Genjokoan 2: Leaping Clear... (while seated, view 3)
[1] When all dharmas are [seen as] the Buddha-Dharma, then there is delusion and realization, there is practice, there is life and there is death, there are buddhas and there are ordinary beings. [2] When the myriad dharmas are each not of the self, there is no delusion and no realization, no buddhas and no ordinary beings, no life and no death. [3] The Buddha’s truth is originally transcendent over abundance and scarcity, and so there is life and death, there is delusion and realization, there are beings and buddhas. [4] And though it is like this, it is only that flowers, while loved, fall; and weeds while hated, flourish.

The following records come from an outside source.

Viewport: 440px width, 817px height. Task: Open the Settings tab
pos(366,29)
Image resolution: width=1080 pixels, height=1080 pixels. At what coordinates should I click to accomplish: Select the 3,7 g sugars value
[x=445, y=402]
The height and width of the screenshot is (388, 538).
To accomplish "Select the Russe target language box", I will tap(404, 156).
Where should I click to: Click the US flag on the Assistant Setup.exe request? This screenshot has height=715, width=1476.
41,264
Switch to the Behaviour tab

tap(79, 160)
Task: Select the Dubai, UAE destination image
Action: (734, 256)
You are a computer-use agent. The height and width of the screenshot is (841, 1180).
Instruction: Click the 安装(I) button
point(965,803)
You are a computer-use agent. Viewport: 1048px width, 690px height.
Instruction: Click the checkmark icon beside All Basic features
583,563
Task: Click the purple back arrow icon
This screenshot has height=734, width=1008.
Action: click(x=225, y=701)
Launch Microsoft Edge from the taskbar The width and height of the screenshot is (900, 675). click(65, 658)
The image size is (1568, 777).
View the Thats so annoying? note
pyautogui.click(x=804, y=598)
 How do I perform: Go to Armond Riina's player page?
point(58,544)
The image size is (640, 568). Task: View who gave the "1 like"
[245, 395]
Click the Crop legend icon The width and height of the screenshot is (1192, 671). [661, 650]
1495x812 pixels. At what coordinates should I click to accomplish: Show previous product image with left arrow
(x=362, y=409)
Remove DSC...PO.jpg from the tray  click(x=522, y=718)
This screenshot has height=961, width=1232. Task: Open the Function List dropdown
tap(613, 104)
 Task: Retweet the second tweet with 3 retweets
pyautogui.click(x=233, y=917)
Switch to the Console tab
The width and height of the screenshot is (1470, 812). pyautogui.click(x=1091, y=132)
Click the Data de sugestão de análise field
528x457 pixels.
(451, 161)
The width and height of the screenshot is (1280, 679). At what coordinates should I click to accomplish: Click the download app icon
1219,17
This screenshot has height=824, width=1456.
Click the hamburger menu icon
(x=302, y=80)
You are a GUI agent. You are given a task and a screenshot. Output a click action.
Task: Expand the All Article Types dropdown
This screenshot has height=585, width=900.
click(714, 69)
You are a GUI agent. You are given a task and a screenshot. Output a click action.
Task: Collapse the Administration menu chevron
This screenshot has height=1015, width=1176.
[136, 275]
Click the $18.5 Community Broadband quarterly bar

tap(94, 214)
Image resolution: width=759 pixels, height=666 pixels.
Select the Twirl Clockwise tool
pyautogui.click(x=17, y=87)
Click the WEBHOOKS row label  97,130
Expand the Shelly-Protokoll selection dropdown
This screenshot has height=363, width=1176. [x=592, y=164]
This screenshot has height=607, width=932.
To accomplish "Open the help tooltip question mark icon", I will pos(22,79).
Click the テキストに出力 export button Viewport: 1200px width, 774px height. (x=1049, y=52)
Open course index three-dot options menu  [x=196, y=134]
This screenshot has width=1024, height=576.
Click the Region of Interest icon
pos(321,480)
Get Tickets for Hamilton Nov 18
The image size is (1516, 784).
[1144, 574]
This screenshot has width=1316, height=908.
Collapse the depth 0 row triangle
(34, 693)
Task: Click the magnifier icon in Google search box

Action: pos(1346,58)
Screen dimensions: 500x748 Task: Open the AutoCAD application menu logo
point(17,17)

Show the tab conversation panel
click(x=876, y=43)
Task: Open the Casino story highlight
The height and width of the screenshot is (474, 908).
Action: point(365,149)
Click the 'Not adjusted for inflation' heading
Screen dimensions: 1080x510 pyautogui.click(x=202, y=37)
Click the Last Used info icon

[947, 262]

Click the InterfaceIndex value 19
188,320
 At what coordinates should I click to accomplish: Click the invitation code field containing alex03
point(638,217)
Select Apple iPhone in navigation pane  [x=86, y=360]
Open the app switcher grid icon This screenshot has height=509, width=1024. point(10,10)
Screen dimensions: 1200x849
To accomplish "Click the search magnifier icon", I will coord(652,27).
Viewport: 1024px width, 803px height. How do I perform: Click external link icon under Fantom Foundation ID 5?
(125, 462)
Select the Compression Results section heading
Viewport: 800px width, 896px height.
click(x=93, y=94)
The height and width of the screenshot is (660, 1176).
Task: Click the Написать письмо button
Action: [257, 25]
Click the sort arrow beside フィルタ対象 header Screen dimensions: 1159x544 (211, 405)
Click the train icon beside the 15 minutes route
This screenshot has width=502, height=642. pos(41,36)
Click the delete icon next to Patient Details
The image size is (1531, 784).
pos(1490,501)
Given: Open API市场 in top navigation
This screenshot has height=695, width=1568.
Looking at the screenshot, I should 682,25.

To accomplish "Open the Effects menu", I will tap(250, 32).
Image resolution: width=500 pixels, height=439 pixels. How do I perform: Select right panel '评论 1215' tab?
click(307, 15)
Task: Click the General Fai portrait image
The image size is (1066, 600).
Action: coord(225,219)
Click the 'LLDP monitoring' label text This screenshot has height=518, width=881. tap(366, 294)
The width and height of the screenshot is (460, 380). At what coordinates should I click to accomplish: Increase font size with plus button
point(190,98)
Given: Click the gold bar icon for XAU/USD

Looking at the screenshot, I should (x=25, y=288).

In the first two phases of Master Dogen's contextualisation of what Buddhist practice is all about he presented two views of how people have generally looked at and interpreted the self and the world - a view based on ideas, ideals and thinking (idealism), and a view based in the senses, the body and the material world devoid of values ascribed by the mind (materialism).
In the next phase, the third, Master Dogen brings our attention to the Buddhist view of things:
[3] The Buddha’s truth is originally transcendent over abundance and scarcity, and so there is life and death, there is delusion and realization, there are beings and buddhas.
Master Dogen states that the Buddhist view is 'originally transcendent' over the 'abundance' of thoughts and values of the first view he presents, and also over the 'scarcity' of thoughts and values of the second view. This third phase is the view of the practice of zazen, of 'dropping off body [the 2nd view] and mind [the 1st view]' to use the phrase that Master Dogen valued highly in his meditation instructions.
In 'dropping off body and mind' in Buddhist practice, in sitting and allowing thoughts and bodily sensations to come and go and eventually quieten down, we can experience directly for ourselves that our self and the world is not reliant upon our thoughts and is not just a matter of physical perceptions and sensations.
This view can be seen to be 'originally' transcendent as we can experience the coming and going of thoughts and feelings to be our natural, resting state before we stir things up with our habitual grabbing onto thoughts and feelings and our going off on the narratives which we may have come to identify with as our selves... Master Dogen talks more about the implications for the 'self' in all this later on in Genjokoan, so I'll park all that for now.
Nishijima Roshi described this phase as the phase of 'action'. He presented this view as confirming Buddhism as a 'philosophy of action', a philosophy of direct practice which can be seen as distinct from philosophies or religions based on thought or belief, or on a lack of thought or belief. Life and death, delusion and realisation, and being an ordinary being or being a buddha are real states of action or activity, so they are affirmed in this phase as real, leaping into actuality from the ideas, ideals or religious/philosophical values they are presented as in the first phase... the essential point of Buddhism is to do the practice, not to think about it.
The Tanahashi et al translation of this chapter renders this third phase as "The buddha way, in essence, is leaping clear of abundance and lack..." which is a nice energetic expression of the vivid, awake zazen that Master Dogen encourages us to practice.